La Academia recently came across a beautiful illustration of the relationship of Indo-European and Uralic languages, by Minna Sundberg. It really shows how European languages are related to each other and to languages such as Persian and Punjabi that share common roots. Minna Sundberg wanted to illustrate that Finnish is quite different in origin to other Scandinavian languages, coming from a completely different branch of her language tree.

For speakers of English and related European languages it is interesting to see the links. For example, German and English both come from the Germanic branch, which splits into 3 main branches – High German (including German, Swiss, Yiddish), Anglo-Frisian (English, Scots) and Low Franconian (Dutch Afrikaans and Flemish).
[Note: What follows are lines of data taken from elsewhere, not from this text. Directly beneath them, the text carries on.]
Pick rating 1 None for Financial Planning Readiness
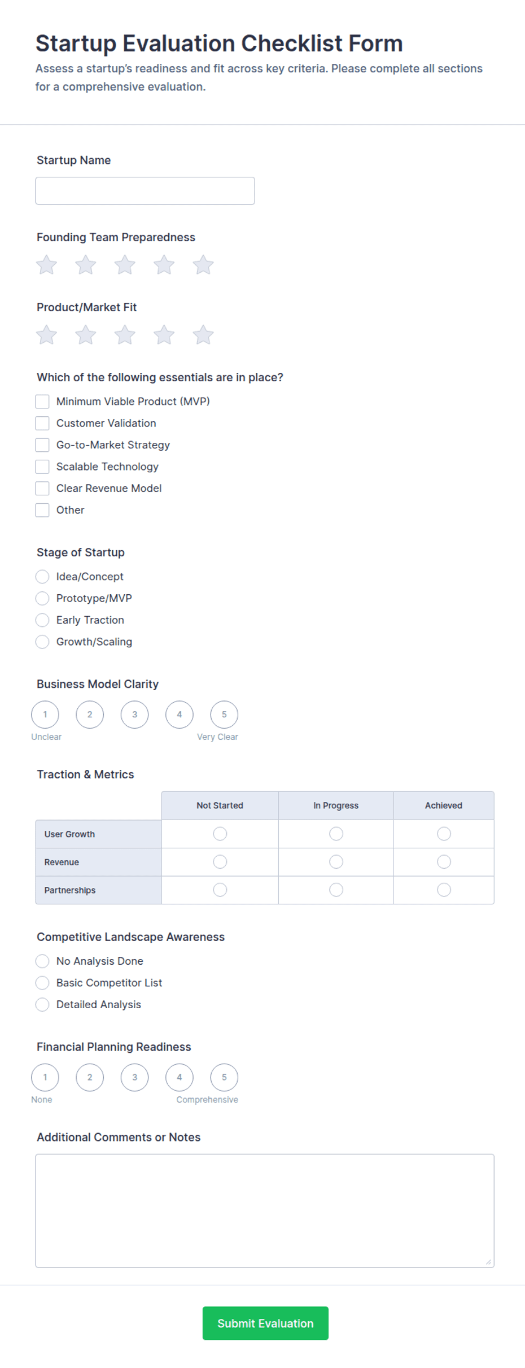Screen dimensions: 525x1368 (45, 1077)
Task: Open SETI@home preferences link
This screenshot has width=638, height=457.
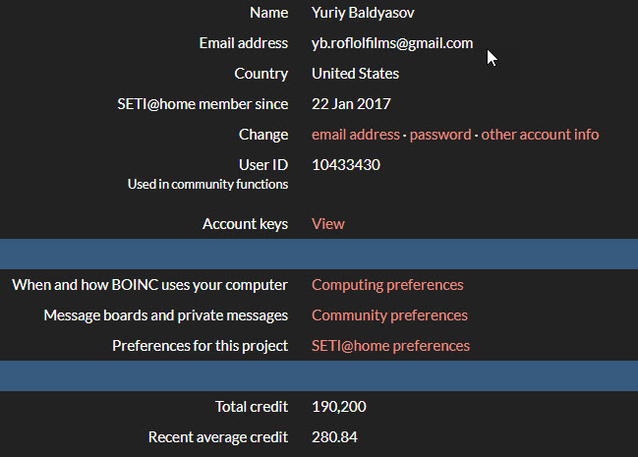Action: [x=390, y=346]
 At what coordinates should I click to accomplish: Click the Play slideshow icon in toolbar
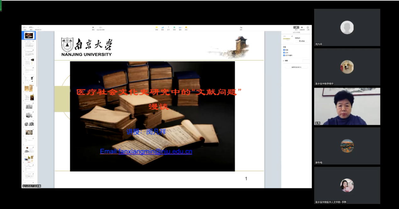coord(93,28)
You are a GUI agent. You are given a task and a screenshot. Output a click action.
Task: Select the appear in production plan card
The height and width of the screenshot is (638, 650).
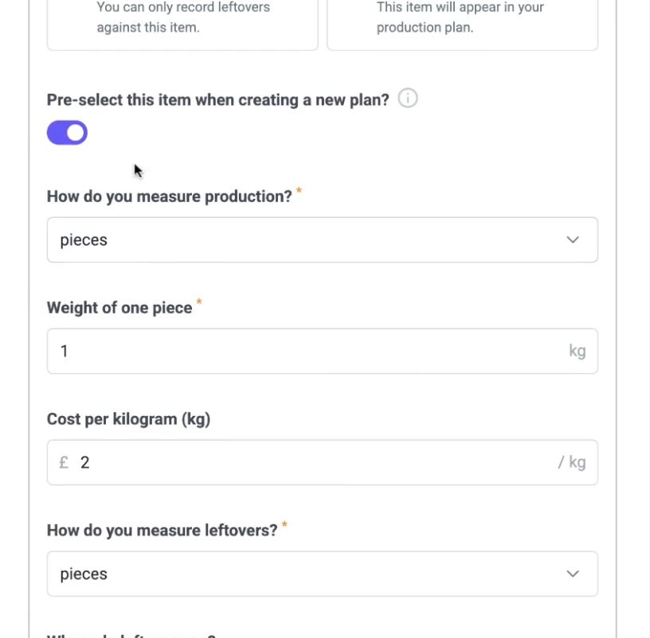coord(462,25)
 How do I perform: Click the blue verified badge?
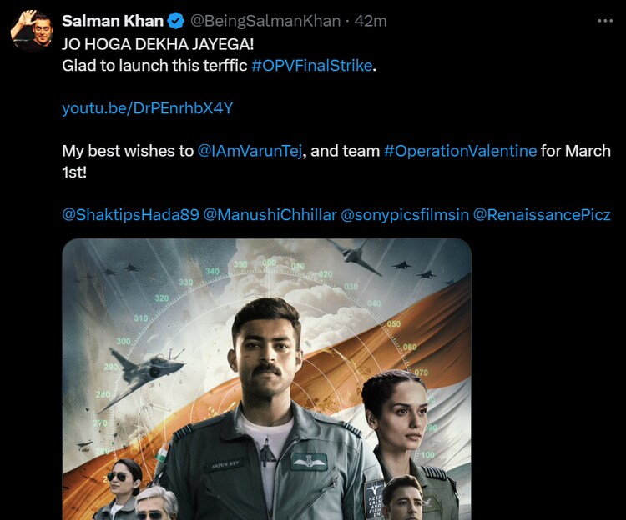176,21
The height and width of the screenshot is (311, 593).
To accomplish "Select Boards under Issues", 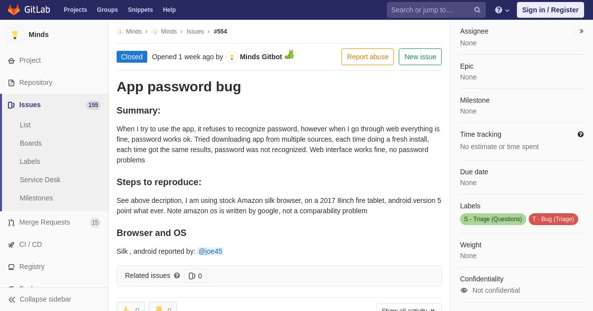I will (x=31, y=143).
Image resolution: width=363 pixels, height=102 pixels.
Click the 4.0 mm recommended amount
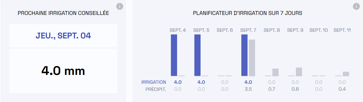(63, 71)
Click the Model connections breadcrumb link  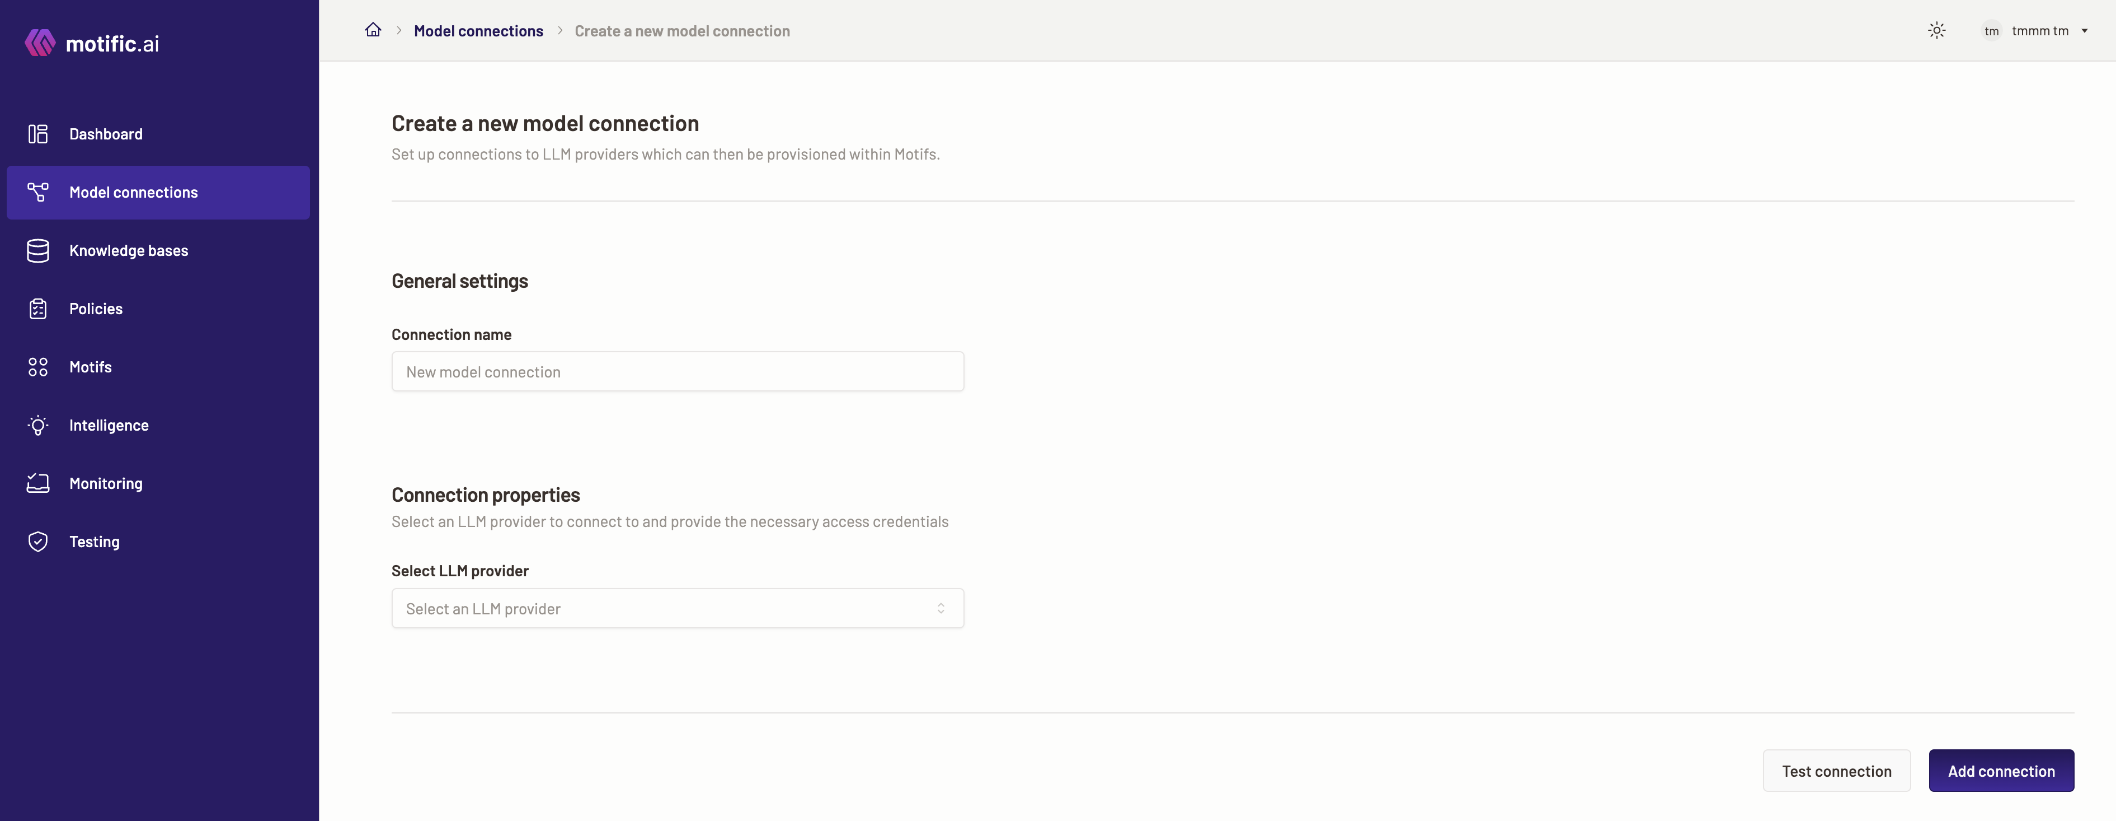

The Italic Romance branch (where Spanish, Portuguese and Italian are the main languages) shows the importance of those languages in terms of number of speakers – in fact each language is given an amount of leaves that indicates the number of speakers of the language. Looking at the illustration it is clear that Spanish, Portuguese, Hindi and Bengali are the most widely spoken languages, so these are the languages to get learning!

Gaelic, Welsh, Cornish and Breton have their own Celtic branch of the tree, though the number of speakers is small, it is clear that these languages have a very separate history to some of the larger branches.

Minna’s tree is a great way to see how Indo-European languages developed and spread out across Europe and Asia – highly recommended to language learners!